コアルーム
コアルーム。ダンジョンの中に存在する何かを媒体に異空間を作りその中にダンジョンマスター専用の部屋。その媒体の総称。
コアルームとなった媒体はダンジョンコアと呼ばれるようになり、それを破壊されるとダンジョンの機能が一時的に停止してしまうらしい。
「でも何で今更?もっと速く教えてくれりゃ……」
「すいません、忘れてました。自分の部屋をつく……るダンジョンマスターも多いので」
まあ機能を一時停止してしまう要因を作る理由はないからな。隠れるところがない初期ならともかく、ある程度領地を広げたら必要ないか。
「俺とかぶっちゃけ木に住めばいいしな。リリィは普通に寝てたし……布団でも出そうか?」
「必要ありません」
さいで……。
リリィは当初は洞窟の壁により掛かるように寝ており、冒険者が来ていた頃は木の上で枝に腰掛け寝ずにずっと監視していた。最近では動物の毛皮で造ったベッドで寝ている。
「ちなみにコアルームに保管している間はCPを消費しません。便利ですよ」
「便利だな」
じゃあダンジョンコアを作るか。
「まずはダンジョンコアにしたい物に触れ、そこからメニューを開いてください。『ルーム作成』が追加されているはずです」
物、か……どれにしよう。それこそその辺の石でも良いんだろうが……あ。
「魔剣はどうだ?」
「成る程。確かにAランクアイテムですし、耐久値には期待できますね。それに折角の魔剣をわざわざ破壊しようとする者もいないでしょう」
ダンジョンコアは魔力を持っている怪しい物として判別されるらしい。元々魔力を持つ魔剣なら疑われにくいはずだ。
というわけでアイテムカードから魔剣を顕現して、リリィに洞窟の奥に突き刺してもらう。

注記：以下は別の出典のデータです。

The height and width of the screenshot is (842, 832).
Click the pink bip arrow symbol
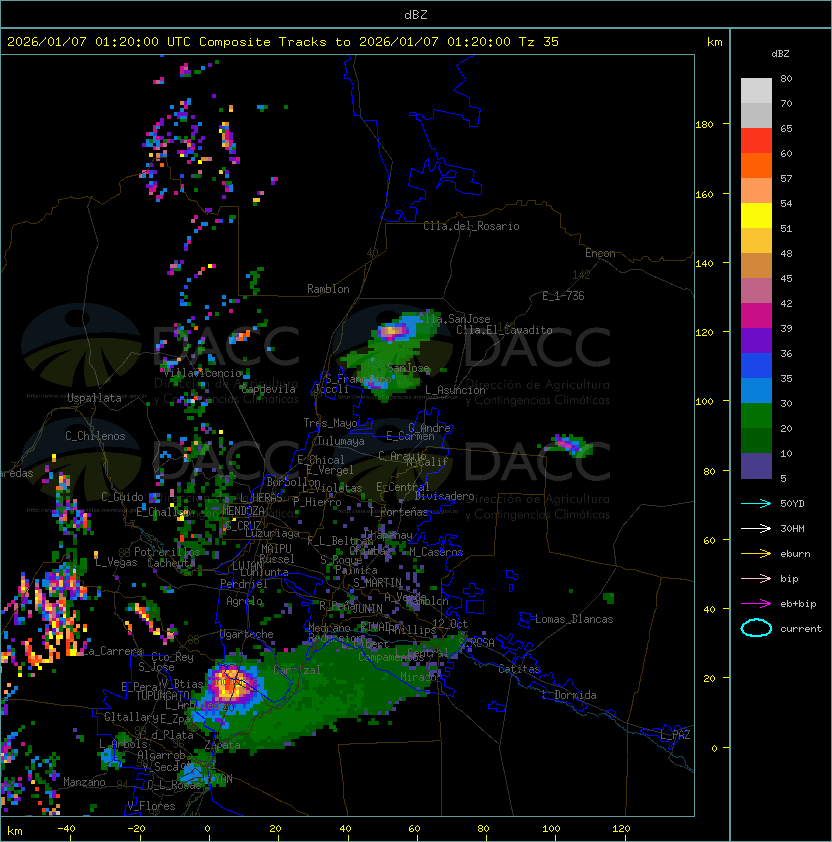pyautogui.click(x=756, y=578)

早速触れ、メニューを開くと確かに『ルーム作成』の項目があった。脳内でクリックすると『YES/NO』という文字が出てきたのでYESをクリック。
パソコンでよく見るバーが現れ左から右に向かって青く染まっていく。やがて消えた。
「……これで入れるんだよな?」
前に体重をかけると顔が剣に沈み、真っ白な空間が見えた。リリィが俺を抱えると片手を柄の先端に置く。
カッ!と光り俺達は真っ白な空間にいた。
「ここがコアルームか……んじゃさっそく」
「はい…」
リリィがカードを放るとカードがそれぞれの色に光り輝きモンスターが現れる。百足とドラゴンが融合したような黒い巨大な虫、スコロペンドラゴン。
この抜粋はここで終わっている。